とはいえ、こうした突っ込みどころがあるからこそ、逆に「現実世界の格差構造」と重ね合わせて考えさせられるのかもしれません。
後半に進むにつれ面白くなった
序盤はややスローペースに感じましたが、物語が進むにつれ一気に引き込まれました。
列車内で殺人事件が発生し、テールに押し込められていた元刑事レイトンが捜査のために呼び出されます。当初は敵対していた車掌たちとの関係が変化し、意外な連携が生まれる展開はスリリング。
閉ざされた列車という限定的な舞台で展開されるドラマは、息苦しさと緊張感がうまく活かされており、後半にかけてどんどん面白くなります。
まだ完結していないため、最終的にどのような結末を迎えるのか気になるところです。
映画版との違い
映画版「スノーピアサー」(2013)は、ポン・ジュノ監督が直接メガホンをとった作品で、約2時間に凝縮された物語。ドラマ版は同じ設定を基盤にしつつ、より多くの登場人物を描き、時間をかけて格差や人間模様を描いています。
映画は一気に観られる濃縮型、ドラマはじっくり浸れる群像劇、という違いがあります。
海外での評価
海外レビューサイトのRotten Tomatoesでは、シーズン1が批評家スコア63%、視聴者スコアは72%と賛否両論ながら一定の評価を得ています。
特に「社会風刺として優れている」「設定がユニーク」という声がある一方で、「展開が遅い」という指摘もありました。
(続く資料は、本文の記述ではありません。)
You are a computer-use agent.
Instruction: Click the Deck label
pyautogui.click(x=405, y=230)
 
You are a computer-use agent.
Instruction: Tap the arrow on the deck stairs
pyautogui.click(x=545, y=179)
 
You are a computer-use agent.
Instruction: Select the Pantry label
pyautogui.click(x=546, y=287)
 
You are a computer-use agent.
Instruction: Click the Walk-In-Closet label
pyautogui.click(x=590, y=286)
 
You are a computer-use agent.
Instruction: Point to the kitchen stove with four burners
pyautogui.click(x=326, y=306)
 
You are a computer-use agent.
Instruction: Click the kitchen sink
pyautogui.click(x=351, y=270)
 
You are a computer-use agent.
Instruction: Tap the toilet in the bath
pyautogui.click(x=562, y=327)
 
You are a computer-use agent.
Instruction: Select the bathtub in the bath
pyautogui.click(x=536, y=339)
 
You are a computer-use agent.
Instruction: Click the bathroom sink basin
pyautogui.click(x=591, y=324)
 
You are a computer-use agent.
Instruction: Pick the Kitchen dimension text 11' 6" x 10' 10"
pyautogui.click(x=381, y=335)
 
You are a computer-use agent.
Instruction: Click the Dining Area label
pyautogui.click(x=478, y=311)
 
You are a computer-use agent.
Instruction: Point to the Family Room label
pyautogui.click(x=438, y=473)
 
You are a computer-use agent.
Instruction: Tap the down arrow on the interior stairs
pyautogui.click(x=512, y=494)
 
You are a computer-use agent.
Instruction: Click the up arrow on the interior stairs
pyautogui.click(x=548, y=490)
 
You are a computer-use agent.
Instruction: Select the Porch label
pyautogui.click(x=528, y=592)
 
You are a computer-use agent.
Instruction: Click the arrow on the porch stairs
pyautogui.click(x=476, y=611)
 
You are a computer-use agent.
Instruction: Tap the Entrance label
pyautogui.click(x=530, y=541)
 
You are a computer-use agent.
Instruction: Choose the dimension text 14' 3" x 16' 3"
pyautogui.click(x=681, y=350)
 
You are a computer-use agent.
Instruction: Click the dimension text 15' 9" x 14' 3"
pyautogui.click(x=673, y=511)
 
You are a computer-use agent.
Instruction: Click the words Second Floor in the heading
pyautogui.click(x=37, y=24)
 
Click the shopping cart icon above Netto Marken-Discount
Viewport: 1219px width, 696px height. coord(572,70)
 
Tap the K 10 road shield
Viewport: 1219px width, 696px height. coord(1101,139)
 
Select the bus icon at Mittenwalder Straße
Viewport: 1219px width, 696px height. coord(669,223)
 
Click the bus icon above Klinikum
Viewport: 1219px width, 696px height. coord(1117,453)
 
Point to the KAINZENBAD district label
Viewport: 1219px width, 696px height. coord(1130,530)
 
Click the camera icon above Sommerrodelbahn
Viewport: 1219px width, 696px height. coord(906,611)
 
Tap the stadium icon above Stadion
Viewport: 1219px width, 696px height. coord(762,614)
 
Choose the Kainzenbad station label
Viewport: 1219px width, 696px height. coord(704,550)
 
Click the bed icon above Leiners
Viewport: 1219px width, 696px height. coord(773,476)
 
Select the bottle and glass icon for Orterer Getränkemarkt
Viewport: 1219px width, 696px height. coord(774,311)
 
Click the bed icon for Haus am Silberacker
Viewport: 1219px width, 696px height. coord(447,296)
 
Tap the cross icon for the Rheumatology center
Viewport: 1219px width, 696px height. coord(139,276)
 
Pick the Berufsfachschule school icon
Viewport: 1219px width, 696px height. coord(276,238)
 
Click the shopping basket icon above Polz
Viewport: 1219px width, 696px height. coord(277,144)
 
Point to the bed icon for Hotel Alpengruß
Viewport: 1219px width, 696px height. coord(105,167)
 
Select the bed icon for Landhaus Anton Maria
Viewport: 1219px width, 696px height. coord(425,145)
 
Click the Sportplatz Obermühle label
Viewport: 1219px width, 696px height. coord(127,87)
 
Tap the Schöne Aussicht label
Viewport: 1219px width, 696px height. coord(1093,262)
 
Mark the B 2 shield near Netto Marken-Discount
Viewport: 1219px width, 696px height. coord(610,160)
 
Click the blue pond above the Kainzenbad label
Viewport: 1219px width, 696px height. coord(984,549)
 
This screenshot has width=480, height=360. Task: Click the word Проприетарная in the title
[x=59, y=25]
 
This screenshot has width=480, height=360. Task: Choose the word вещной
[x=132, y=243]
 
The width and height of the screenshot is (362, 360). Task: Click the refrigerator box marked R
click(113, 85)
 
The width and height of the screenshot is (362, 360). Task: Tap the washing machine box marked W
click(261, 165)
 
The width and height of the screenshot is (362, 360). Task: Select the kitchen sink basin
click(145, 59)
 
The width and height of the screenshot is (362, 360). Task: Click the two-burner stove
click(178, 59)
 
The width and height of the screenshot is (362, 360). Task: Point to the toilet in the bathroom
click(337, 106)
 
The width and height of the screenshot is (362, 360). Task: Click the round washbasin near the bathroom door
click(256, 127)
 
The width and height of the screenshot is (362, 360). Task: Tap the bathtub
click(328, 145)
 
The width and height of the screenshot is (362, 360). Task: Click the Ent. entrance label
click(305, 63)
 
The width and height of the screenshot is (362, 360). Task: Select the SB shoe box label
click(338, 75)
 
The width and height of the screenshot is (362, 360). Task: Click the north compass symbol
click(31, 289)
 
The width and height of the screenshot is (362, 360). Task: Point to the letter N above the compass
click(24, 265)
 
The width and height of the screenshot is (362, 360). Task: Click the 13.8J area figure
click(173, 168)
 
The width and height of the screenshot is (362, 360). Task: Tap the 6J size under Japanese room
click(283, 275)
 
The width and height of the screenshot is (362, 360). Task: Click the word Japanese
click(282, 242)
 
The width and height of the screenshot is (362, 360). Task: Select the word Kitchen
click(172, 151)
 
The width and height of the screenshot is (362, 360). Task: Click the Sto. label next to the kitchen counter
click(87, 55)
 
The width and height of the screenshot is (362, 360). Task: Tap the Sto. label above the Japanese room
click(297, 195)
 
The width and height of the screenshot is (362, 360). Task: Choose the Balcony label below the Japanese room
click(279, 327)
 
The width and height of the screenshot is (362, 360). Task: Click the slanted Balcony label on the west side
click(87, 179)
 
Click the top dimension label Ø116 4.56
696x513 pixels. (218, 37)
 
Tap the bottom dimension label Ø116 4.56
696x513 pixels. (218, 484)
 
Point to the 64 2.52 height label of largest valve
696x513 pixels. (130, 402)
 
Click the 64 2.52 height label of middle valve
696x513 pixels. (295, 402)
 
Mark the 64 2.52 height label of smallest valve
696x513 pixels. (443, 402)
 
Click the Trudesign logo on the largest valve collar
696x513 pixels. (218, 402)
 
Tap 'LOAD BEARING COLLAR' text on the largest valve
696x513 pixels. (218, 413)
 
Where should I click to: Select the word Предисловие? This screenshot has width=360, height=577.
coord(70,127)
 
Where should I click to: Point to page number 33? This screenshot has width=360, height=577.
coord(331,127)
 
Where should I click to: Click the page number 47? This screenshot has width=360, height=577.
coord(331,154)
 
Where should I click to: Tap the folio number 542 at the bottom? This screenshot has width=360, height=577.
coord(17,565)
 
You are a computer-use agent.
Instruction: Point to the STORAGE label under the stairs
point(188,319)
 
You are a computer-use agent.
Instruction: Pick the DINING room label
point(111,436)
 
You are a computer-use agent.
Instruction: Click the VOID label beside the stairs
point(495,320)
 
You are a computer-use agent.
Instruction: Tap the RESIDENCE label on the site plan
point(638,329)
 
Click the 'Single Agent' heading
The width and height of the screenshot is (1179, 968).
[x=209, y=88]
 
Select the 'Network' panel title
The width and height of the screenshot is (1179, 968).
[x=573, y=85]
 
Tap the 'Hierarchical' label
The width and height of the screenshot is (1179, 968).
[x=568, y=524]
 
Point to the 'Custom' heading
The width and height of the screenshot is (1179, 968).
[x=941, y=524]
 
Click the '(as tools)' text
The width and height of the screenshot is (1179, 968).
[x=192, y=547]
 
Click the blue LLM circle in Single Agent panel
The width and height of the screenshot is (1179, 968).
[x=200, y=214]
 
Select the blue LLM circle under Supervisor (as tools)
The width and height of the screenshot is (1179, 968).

ただ、シーズンを重ねるごとにストーリーが洗練され、キャラクター描写も深まったと評価する意見も見られます。
まとめ
「スノーピアサー」ドラマ版は、映画版とは異なる魅力を持つ作品です。格差社会やサバイバルをテーマにした骨太なストーリーに加え、列車という閉鎖空間が生み出すスリルも見どころ。
多少の疑問点はあるものの、後半にかけてぐっと面白くなる構成なので、途中で止めずに見続けるのがおすすめです。
映画版と併せて楽しむことで、より深くこの世界観を堪能できるでしょう。